Saturday, July 5, 2014

Land Ownership: Thomas More vs. Jean-Jacques Rousseau


     [Thomas] More's character Raphael Nonsenso says that nobles “have grown dissatisfied with the income that their predecessors got out of their estates. They're no longer content to lead lazy, comfortable lives, which do no good to society – they must actively do it harm, by enclosing all the land they can for pasture, and leaving none for cultivation.”
     [According to More, t]he sheep market is “almost entirely under control of a few rich men, who don't need to sell unless they feel like it, and never do feel like it until they get the price they want.” [He continues,] “These few greedy people have converted one of England's greatest natural advantages into a national disaster. For it's the high price of food that makes employers turn off so many of their servants – which inevitably means turning them into beggars or thieves.”
     [According to Jean-Jacques Rousseau,] “The first person who, having enclosed a plot of land, took it into his head to say this is mine and found people simple enough to believe him, was the true founder of civil society. What crimes, wars, murders, what miseries and horrors would the human race have been spared, had someone pulled up the stakes or filled in the ditch and cried out to his fellow men: 'Do not listen to this impostor. You are lost if you forget that the fruits of the earth belong to all and the earth to no one!”

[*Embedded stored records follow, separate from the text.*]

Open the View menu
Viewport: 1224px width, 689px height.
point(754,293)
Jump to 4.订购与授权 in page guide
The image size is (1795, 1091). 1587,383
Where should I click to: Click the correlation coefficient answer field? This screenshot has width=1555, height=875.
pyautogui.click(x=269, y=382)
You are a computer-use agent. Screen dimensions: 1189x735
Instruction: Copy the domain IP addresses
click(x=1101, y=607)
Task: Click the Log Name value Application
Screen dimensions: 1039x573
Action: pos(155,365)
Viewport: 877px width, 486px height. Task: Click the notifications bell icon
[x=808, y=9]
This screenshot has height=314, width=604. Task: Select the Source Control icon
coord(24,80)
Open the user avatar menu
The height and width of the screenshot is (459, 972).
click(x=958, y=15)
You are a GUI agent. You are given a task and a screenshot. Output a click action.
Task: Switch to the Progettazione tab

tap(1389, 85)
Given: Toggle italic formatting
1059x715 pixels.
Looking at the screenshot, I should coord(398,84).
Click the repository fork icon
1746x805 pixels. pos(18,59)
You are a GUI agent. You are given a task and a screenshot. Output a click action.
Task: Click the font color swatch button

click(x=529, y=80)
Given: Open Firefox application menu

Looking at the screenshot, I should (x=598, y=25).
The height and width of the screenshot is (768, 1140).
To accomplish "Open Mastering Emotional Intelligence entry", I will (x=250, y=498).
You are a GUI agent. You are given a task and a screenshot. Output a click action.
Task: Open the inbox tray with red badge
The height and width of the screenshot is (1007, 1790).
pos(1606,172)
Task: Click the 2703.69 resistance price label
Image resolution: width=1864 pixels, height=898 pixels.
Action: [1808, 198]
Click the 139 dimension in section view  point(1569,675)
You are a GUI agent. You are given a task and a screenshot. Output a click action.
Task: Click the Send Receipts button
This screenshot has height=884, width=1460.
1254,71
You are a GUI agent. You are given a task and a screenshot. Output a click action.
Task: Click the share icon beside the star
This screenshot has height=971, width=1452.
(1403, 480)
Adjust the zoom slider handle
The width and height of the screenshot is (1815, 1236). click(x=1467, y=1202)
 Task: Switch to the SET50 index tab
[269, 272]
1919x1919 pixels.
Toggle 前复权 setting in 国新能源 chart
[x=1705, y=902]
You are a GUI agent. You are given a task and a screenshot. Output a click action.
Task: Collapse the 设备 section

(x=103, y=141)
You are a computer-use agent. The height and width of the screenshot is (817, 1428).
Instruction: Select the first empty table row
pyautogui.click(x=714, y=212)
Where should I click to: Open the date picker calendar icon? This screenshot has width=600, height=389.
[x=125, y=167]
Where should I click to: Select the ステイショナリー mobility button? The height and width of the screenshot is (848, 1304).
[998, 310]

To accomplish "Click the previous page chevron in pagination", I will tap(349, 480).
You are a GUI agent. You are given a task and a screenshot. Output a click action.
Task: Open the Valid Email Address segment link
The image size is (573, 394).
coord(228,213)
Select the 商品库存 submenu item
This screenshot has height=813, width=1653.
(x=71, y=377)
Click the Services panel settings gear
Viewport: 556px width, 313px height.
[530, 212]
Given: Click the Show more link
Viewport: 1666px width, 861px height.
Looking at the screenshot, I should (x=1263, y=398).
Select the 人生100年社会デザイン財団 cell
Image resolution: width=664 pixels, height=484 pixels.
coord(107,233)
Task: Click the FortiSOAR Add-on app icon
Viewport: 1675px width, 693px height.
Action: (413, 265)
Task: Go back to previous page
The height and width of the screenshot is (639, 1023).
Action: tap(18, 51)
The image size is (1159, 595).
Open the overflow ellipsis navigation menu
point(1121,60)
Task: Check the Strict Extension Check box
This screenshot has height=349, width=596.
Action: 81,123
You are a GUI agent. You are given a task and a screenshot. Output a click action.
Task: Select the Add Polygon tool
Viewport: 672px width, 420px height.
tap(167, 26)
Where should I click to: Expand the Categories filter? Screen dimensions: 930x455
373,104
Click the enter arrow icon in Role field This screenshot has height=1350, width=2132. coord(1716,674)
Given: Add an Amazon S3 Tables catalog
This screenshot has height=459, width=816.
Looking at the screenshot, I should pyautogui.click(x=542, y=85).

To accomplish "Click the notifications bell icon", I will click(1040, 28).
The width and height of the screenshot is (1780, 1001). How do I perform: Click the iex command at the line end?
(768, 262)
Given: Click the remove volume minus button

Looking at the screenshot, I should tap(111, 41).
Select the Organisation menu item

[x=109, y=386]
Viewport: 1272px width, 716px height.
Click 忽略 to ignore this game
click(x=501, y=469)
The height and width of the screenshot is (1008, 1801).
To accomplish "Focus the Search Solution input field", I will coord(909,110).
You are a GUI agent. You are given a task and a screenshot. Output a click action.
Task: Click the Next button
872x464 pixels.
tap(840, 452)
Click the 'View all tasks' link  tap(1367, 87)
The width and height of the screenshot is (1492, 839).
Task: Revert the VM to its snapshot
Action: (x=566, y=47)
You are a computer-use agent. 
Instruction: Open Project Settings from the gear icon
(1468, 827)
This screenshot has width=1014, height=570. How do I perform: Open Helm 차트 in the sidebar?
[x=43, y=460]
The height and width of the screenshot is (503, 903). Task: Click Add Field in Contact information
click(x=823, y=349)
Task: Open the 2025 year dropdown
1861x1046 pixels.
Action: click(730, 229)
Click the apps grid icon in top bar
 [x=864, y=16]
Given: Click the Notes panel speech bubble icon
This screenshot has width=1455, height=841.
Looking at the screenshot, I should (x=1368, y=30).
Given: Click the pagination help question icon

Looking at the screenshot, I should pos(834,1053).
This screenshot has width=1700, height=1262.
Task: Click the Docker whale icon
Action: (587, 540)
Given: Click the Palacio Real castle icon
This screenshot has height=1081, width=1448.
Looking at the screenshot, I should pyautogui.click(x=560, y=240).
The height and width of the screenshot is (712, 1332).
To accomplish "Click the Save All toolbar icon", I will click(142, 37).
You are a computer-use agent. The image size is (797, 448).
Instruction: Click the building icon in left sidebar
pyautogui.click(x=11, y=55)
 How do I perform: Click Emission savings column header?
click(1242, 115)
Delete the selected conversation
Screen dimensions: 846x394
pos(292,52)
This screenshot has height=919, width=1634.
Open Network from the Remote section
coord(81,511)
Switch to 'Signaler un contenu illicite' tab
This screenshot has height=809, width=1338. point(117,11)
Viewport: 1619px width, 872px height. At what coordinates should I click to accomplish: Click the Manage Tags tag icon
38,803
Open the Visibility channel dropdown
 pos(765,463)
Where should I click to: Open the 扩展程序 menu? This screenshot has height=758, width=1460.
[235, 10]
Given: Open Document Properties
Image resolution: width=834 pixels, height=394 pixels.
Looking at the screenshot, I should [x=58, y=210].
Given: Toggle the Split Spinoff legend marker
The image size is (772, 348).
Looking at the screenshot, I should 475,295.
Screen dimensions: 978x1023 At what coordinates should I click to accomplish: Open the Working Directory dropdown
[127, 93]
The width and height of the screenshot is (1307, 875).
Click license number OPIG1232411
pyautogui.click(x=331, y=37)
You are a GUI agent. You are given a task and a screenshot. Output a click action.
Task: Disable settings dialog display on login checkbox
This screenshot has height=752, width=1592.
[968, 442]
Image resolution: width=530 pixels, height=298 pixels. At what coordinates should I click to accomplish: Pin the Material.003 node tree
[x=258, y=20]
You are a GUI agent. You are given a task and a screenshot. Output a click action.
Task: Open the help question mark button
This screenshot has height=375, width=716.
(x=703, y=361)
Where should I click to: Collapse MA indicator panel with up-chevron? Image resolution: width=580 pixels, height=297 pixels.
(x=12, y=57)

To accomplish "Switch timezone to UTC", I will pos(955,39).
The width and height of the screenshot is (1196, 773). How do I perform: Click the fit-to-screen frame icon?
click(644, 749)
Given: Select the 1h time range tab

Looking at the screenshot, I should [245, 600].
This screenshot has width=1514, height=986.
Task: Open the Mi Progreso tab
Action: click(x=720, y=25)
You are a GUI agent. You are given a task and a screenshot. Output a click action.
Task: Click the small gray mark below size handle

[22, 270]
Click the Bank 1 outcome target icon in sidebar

     More and Rousseau agree that inequality arises when a person with a claim to land forbids other people from living on it or working the land for food. More says that for an employer to kick his servants off of his land causes them to become beggars and thieves. Rousseau believes that all people have the right to the fruits of the earth and that the land belongs to no one.



Written in April 2008 for a course on political theory,
Edited in July 2014

1 comment:

  1. Hi could you point out more parallels between More and Rousseau?